--- What you have to do ---
Copy all of the records below word for word, line by line.

--- Records shown ---
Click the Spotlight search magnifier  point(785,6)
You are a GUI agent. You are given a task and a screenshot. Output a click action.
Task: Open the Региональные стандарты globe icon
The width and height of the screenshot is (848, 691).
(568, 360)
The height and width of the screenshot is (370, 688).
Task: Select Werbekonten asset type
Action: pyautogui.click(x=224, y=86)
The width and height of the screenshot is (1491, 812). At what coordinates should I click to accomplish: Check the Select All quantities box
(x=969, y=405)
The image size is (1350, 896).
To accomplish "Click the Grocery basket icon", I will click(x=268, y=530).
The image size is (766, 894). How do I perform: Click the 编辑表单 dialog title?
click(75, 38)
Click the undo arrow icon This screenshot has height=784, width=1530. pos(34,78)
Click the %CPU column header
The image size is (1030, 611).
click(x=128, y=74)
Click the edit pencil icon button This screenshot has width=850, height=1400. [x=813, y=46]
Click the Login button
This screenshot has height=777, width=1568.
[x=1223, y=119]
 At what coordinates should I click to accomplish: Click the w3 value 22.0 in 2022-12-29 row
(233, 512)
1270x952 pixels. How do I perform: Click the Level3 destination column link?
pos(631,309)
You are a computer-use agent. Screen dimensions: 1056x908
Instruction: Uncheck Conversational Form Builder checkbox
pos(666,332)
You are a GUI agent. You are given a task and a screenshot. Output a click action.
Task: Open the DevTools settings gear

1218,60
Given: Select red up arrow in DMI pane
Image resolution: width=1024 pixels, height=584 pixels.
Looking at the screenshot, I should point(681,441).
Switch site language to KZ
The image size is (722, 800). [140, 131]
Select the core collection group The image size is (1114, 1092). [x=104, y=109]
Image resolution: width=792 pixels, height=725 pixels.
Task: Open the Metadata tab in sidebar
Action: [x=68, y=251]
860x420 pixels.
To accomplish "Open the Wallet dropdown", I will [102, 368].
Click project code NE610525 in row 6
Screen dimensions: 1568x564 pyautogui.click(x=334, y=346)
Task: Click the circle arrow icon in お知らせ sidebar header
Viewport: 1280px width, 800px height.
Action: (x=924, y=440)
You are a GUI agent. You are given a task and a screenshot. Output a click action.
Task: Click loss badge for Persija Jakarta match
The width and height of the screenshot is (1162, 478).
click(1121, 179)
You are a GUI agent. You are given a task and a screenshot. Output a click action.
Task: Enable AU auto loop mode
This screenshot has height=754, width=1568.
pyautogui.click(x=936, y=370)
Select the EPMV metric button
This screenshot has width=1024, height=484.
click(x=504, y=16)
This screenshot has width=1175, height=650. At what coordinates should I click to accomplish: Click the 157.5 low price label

--- Exercise result ---
Click the Spotlight search magnifier  point(785,6)
You are a GUI agent. You are given a task and a screenshot. Output a click action.
Task: Open the Региональные стандарты globe icon
The width and height of the screenshot is (848, 691).
(568, 360)
The height and width of the screenshot is (370, 688).
Task: Select Werbekonten asset type
Action: pyautogui.click(x=224, y=86)
The width and height of the screenshot is (1491, 812). At what coordinates should I click to accomplish: Check the Select All quantities box
(x=969, y=405)
The image size is (1350, 896).
To accomplish "Click the Grocery basket icon", I will click(x=268, y=530).
The image size is (766, 894). How do I perform: Click the 编辑表单 dialog title?
click(75, 38)
Click the undo arrow icon This screenshot has height=784, width=1530. pos(34,78)
Click the %CPU column header
The image size is (1030, 611).
click(x=128, y=74)
Click the edit pencil icon button This screenshot has width=850, height=1400. [x=813, y=46]
Click the Login button
This screenshot has height=777, width=1568.
[x=1223, y=119]
 At what coordinates should I click to accomplish: Click the w3 value 22.0 in 2022-12-29 row
(233, 512)
1270x952 pixels. How do I perform: Click the Level3 destination column link?
pos(631,309)
You are a computer-use agent. Screen dimensions: 1056x908
Instruction: Uncheck Conversational Form Builder checkbox
pos(666,332)
You are a GUI agent. You are given a task and a screenshot. Output a click action.
Task: Open the DevTools settings gear

1218,60
Given: Select red up arrow in DMI pane
Image resolution: width=1024 pixels, height=584 pixels.
Looking at the screenshot, I should point(681,441).
Switch site language to KZ
The image size is (722, 800). [140, 131]
Select the core collection group The image size is (1114, 1092). [x=104, y=109]
Image resolution: width=792 pixels, height=725 pixels.
Task: Open the Metadata tab in sidebar
Action: [x=68, y=251]
860x420 pixels.
To accomplish "Open the Wallet dropdown", I will [102, 368].
Click project code NE610525 in row 6
Screen dimensions: 1568x564 pyautogui.click(x=334, y=346)
Task: Click the circle arrow icon in お知らせ sidebar header
Viewport: 1280px width, 800px height.
Action: (x=924, y=440)
You are a GUI agent. You are given a task and a screenshot. Output a click action.
Task: Click loss badge for Persija Jakarta match
The width and height of the screenshot is (1162, 478).
click(1121, 179)
You are a GUI agent. You are given a task and a screenshot. Output a click action.
Task: Enable AU auto loop mode
This screenshot has height=754, width=1568.
pyautogui.click(x=936, y=370)
Select the EPMV metric button
This screenshot has width=1024, height=484.
click(x=504, y=16)
This screenshot has width=1175, height=650. At what coordinates should I click to accomplish: Click the 157.5 low price label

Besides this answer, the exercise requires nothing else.